Stored data:
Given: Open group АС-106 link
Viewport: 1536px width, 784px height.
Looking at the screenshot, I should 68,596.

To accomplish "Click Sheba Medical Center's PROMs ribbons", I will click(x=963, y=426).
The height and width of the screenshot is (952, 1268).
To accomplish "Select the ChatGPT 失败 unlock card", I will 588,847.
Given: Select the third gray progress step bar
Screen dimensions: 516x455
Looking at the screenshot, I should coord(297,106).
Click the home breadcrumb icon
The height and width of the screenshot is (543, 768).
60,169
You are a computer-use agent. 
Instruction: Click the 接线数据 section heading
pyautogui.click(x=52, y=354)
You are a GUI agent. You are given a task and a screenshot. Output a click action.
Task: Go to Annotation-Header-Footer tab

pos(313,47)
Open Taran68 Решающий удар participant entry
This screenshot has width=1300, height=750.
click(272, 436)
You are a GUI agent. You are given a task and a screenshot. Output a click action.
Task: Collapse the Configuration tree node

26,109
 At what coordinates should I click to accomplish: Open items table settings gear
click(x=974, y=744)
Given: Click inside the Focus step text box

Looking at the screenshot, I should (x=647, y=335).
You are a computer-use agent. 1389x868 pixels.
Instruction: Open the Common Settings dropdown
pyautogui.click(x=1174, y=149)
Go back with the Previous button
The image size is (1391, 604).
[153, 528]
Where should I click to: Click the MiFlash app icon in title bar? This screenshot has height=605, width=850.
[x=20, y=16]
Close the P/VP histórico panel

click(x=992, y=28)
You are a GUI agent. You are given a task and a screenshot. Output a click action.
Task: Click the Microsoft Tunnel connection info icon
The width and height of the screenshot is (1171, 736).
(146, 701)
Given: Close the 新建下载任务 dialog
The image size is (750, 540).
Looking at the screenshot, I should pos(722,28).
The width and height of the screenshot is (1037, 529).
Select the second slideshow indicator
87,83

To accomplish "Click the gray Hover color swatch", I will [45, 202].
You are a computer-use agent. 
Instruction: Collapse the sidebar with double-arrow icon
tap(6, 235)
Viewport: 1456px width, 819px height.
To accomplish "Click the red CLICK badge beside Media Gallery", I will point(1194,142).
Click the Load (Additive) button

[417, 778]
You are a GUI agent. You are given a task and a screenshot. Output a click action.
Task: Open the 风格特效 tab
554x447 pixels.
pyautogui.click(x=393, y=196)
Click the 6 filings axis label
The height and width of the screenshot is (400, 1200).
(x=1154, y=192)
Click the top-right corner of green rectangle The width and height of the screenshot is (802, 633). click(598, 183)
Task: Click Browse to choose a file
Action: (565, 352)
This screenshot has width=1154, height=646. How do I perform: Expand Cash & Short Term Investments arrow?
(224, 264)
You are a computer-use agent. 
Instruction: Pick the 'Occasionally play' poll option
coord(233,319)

## Exercise prompt
Each and every entry needs to be repeated exactly.

## Problem solution
Given: Open group АС-106 link
Viewport: 1536px width, 784px height.
Looking at the screenshot, I should 68,596.

To accomplish "Click Sheba Medical Center's PROMs ribbons", I will click(x=963, y=426).
The height and width of the screenshot is (952, 1268).
To accomplish "Select the ChatGPT 失败 unlock card", I will 588,847.
Given: Select the third gray progress step bar
Screen dimensions: 516x455
Looking at the screenshot, I should coord(297,106).
Click the home breadcrumb icon
The height and width of the screenshot is (543, 768).
60,169
You are a computer-use agent. 
Instruction: Click the 接线数据 section heading
pyautogui.click(x=52, y=354)
You are a GUI agent. You are given a task and a screenshot. Output a click action.
Task: Go to Annotation-Header-Footer tab

pos(313,47)
Open Taran68 Решающий удар participant entry
This screenshot has width=1300, height=750.
click(272, 436)
You are a GUI agent. You are given a task and a screenshot. Output a click action.
Task: Collapse the Configuration tree node

26,109
 At what coordinates should I click to accomplish: Open items table settings gear
click(x=974, y=744)
Given: Click inside the Focus step text box

Looking at the screenshot, I should (x=647, y=335).
You are a computer-use agent. 1389x868 pixels.
Instruction: Open the Common Settings dropdown
pyautogui.click(x=1174, y=149)
Go back with the Previous button
The image size is (1391, 604).
[153, 528]
Where should I click to: Click the MiFlash app icon in title bar? This screenshot has height=605, width=850.
[x=20, y=16]
Close the P/VP histórico panel

click(x=992, y=28)
You are a GUI agent. You are given a task and a screenshot. Output a click action.
Task: Click the Microsoft Tunnel connection info icon
The width and height of the screenshot is (1171, 736).
(146, 701)
Given: Close the 新建下载任务 dialog
The image size is (750, 540).
Looking at the screenshot, I should pos(722,28).
The width and height of the screenshot is (1037, 529).
Select the second slideshow indicator
87,83

To accomplish "Click the gray Hover color swatch", I will [45, 202].
You are a computer-use agent. 
Instruction: Collapse the sidebar with double-arrow icon
tap(6, 235)
Viewport: 1456px width, 819px height.
To accomplish "Click the red CLICK badge beside Media Gallery", I will point(1194,142).
Click the Load (Additive) button

[417, 778]
You are a GUI agent. You are given a task and a screenshot. Output a click action.
Task: Open the 风格特效 tab
554x447 pixels.
pyautogui.click(x=393, y=196)
Click the 6 filings axis label
The height and width of the screenshot is (400, 1200).
(x=1154, y=192)
Click the top-right corner of green rectangle The width and height of the screenshot is (802, 633). click(598, 183)
Task: Click Browse to choose a file
Action: (565, 352)
This screenshot has width=1154, height=646. How do I perform: Expand Cash & Short Term Investments arrow?
(224, 264)
You are a computer-use agent. 
Instruction: Pick the 'Occasionally play' poll option
coord(233,319)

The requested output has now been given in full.